[Start of section]
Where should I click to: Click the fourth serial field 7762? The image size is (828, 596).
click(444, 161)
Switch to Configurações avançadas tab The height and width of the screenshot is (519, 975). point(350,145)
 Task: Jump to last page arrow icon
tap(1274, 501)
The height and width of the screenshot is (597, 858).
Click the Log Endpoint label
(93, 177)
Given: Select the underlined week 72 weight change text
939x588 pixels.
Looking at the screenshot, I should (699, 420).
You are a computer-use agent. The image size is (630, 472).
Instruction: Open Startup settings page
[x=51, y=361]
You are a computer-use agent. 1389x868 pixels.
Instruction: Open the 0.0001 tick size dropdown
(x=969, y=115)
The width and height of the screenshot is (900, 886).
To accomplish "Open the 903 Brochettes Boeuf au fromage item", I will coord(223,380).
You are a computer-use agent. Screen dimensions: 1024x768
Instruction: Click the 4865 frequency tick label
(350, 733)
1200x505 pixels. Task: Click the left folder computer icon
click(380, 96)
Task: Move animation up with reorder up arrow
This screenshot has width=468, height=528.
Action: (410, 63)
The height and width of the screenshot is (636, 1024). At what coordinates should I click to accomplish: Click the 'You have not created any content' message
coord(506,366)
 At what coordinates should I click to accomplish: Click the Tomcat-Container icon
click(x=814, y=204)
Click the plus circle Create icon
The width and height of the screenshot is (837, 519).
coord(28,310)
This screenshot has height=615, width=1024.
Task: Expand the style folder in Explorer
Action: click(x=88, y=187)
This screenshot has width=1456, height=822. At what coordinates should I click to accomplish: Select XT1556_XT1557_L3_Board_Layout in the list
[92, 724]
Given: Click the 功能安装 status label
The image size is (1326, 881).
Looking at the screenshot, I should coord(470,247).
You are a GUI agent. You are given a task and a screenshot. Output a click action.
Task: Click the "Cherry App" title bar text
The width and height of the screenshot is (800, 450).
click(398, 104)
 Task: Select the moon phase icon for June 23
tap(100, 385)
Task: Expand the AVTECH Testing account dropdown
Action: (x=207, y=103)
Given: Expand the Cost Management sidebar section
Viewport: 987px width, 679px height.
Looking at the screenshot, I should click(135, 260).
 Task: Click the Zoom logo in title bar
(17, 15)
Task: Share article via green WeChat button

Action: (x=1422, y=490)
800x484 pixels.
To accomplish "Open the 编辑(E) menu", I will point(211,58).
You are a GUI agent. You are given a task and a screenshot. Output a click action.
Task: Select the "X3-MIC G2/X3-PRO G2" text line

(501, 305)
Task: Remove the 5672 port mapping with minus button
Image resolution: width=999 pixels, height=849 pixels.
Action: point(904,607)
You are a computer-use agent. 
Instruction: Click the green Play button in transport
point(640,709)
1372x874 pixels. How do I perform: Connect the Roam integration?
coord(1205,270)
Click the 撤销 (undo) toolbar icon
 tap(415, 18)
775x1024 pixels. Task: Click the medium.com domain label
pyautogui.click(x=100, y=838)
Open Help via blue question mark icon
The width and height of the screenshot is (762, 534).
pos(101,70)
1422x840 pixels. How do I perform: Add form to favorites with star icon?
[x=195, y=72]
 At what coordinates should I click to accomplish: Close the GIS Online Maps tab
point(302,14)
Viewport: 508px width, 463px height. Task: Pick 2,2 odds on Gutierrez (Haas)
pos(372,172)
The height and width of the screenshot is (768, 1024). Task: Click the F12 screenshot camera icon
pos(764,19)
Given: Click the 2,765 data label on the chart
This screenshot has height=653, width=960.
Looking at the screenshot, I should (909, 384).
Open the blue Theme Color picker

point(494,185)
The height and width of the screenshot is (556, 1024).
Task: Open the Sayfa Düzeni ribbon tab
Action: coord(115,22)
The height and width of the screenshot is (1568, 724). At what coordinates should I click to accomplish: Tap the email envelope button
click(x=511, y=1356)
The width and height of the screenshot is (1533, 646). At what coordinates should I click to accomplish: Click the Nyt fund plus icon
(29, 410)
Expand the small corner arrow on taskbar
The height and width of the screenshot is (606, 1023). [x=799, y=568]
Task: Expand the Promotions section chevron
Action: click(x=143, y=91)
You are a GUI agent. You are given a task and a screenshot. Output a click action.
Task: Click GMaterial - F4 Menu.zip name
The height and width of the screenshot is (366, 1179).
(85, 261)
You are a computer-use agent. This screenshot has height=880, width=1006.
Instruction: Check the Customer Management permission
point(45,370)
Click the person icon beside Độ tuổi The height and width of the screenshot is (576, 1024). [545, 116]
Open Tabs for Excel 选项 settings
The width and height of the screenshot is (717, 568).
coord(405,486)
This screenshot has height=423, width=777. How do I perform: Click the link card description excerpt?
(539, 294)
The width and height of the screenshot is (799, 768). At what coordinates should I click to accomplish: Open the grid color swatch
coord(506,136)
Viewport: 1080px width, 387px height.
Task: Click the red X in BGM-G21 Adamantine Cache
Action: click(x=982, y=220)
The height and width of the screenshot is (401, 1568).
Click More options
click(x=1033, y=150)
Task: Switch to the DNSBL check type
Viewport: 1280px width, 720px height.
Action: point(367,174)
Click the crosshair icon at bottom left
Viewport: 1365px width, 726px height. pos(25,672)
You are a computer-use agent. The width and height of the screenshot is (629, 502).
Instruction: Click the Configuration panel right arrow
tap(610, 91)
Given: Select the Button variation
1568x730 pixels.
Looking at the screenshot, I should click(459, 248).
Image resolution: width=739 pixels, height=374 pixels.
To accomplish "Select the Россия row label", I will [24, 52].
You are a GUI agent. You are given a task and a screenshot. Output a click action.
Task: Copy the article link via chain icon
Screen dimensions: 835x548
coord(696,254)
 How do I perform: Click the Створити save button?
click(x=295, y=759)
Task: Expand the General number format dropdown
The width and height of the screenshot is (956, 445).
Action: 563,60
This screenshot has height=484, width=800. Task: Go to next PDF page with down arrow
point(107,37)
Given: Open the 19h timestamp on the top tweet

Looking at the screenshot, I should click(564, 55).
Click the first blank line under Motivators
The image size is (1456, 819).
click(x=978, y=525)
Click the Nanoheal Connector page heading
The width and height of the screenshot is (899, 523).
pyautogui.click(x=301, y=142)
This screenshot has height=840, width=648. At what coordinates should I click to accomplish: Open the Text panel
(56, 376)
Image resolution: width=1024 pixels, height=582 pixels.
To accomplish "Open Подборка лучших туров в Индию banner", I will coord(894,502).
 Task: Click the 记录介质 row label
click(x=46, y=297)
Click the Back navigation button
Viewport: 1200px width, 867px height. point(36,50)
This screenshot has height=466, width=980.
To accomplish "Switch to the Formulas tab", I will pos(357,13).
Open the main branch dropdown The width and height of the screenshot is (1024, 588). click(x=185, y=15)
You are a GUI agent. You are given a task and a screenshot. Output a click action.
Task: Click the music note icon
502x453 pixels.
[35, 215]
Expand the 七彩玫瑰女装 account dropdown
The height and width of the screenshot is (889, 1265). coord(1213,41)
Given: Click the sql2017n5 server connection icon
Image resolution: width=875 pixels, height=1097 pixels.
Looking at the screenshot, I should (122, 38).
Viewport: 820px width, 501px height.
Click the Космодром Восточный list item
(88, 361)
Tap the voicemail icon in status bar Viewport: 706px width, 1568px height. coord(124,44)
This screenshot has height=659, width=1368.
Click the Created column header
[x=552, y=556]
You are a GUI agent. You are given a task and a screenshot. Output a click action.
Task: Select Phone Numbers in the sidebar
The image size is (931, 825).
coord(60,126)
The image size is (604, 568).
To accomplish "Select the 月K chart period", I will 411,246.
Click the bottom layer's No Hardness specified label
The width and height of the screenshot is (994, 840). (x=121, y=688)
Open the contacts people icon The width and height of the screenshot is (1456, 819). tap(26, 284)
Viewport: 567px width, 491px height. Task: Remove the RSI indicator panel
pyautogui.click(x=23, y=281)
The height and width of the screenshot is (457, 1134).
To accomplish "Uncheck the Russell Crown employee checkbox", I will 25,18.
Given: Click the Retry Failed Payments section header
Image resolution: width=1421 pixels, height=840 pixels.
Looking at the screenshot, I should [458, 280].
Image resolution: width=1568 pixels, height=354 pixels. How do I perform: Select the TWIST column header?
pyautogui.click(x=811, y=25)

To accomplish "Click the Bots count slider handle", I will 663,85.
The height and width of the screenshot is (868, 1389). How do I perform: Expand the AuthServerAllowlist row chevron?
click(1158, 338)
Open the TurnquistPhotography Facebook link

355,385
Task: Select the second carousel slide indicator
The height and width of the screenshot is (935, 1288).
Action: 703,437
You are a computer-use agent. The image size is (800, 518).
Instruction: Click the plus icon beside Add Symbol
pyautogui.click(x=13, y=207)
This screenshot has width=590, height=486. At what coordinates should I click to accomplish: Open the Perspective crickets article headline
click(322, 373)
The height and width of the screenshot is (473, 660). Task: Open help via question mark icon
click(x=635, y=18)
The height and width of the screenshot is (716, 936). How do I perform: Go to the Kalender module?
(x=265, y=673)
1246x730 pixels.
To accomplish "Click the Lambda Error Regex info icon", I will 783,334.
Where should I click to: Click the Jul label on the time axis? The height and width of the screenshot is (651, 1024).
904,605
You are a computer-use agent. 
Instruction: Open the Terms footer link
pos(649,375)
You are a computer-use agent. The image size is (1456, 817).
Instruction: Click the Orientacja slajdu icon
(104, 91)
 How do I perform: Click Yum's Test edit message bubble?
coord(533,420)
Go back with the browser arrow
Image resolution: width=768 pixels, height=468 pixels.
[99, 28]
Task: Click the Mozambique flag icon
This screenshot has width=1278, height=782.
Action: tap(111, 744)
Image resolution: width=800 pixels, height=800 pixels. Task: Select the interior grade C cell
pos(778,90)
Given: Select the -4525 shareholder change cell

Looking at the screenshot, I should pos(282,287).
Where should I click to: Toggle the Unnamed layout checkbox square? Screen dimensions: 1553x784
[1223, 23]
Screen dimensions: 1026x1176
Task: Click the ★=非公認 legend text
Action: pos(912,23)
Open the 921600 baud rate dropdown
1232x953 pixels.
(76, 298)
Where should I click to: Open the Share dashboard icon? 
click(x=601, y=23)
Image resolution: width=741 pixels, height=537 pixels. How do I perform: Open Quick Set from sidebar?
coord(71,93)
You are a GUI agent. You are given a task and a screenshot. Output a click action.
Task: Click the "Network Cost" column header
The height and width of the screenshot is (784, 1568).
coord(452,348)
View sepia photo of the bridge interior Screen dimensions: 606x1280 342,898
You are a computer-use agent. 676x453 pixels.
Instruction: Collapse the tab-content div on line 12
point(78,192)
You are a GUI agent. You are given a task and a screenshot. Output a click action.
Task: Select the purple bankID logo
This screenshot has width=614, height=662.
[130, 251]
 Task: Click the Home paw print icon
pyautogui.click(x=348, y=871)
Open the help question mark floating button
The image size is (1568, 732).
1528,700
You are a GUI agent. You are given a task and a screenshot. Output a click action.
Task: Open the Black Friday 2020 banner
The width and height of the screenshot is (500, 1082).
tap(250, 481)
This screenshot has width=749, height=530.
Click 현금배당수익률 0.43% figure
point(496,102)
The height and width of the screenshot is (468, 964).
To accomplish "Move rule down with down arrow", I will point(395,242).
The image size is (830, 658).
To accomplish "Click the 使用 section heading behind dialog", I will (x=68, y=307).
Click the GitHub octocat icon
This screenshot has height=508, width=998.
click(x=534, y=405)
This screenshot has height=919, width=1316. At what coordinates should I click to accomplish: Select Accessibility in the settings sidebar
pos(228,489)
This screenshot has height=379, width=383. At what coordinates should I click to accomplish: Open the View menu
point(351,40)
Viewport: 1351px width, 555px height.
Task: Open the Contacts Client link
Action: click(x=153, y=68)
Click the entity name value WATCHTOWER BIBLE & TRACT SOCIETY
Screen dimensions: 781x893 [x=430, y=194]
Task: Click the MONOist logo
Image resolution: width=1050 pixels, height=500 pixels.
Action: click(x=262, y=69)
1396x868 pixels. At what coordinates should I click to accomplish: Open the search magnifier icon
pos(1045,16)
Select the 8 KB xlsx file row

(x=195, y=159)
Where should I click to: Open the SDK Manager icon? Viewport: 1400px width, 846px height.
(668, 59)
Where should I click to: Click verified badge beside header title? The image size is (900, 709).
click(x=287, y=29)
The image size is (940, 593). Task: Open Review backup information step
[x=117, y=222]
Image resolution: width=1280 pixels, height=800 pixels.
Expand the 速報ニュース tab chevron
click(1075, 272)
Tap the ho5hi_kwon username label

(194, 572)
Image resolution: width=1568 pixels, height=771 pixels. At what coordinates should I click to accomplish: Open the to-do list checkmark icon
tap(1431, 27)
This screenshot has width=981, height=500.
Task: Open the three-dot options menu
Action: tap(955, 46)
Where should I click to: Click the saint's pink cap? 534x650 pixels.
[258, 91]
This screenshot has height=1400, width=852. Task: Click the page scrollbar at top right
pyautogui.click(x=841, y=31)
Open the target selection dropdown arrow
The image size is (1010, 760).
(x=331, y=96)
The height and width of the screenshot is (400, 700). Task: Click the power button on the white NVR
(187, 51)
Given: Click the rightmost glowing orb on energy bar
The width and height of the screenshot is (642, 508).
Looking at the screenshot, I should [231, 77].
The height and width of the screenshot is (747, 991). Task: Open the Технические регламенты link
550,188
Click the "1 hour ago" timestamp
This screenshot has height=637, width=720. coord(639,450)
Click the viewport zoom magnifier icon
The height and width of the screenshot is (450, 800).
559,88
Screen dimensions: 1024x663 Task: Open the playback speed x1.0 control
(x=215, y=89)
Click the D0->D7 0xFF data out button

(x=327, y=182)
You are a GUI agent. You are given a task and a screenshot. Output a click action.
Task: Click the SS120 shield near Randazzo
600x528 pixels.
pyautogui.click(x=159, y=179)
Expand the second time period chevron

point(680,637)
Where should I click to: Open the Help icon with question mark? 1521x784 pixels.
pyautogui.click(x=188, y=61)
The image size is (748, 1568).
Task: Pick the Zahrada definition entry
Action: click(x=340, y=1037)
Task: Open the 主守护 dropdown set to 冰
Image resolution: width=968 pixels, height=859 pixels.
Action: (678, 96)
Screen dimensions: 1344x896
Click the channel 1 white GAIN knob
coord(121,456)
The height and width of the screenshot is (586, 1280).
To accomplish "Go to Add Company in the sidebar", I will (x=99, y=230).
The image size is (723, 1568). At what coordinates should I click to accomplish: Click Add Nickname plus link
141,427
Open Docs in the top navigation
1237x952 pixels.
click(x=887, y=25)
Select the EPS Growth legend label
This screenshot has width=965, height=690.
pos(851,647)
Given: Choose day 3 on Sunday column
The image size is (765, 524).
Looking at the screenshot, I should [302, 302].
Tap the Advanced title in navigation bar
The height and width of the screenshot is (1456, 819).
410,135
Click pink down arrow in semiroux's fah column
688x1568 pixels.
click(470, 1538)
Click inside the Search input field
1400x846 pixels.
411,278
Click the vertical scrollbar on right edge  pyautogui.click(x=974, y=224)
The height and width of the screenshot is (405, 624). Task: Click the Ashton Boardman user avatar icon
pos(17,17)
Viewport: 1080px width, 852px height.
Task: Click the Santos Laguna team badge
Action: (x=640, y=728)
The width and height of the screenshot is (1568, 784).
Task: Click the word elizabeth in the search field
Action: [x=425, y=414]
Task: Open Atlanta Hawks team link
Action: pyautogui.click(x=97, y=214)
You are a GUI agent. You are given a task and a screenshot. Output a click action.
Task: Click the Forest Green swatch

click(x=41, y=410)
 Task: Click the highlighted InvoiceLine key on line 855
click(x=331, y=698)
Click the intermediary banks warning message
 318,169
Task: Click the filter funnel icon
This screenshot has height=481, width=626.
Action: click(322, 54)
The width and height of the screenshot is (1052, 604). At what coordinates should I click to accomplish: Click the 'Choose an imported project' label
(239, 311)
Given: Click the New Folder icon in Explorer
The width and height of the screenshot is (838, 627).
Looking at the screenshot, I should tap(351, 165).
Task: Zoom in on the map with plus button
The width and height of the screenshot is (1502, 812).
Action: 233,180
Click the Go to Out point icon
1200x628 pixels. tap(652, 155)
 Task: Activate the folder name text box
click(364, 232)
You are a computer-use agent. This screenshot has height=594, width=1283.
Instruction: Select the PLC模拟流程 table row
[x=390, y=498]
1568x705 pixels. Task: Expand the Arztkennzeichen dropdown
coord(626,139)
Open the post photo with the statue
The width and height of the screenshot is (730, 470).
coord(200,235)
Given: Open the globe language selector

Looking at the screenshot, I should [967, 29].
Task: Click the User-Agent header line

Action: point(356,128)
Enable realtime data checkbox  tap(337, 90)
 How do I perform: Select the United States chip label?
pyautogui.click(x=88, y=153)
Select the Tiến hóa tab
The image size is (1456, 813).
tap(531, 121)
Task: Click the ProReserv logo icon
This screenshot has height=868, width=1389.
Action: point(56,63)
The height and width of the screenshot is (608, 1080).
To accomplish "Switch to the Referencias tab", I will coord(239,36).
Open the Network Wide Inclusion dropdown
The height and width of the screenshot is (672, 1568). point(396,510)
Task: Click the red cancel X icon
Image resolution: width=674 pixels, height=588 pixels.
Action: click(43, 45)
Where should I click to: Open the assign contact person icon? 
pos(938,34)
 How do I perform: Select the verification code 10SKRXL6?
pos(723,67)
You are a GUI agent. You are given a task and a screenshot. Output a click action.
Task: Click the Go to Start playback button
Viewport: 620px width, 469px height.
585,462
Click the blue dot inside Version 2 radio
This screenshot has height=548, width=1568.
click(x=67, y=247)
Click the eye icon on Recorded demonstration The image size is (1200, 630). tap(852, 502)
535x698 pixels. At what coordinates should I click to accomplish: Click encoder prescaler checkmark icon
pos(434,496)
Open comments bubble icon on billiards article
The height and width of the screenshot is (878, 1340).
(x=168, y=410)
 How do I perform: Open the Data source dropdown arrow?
[End of section]
What needs to be done
Each line of the entries above that has the word "status" is to be copied.

Completed task
Given: Click the 功能安装 status label
Tap the voicemail icon in status bar Viewport: 706px width, 1568px height. coord(124,44)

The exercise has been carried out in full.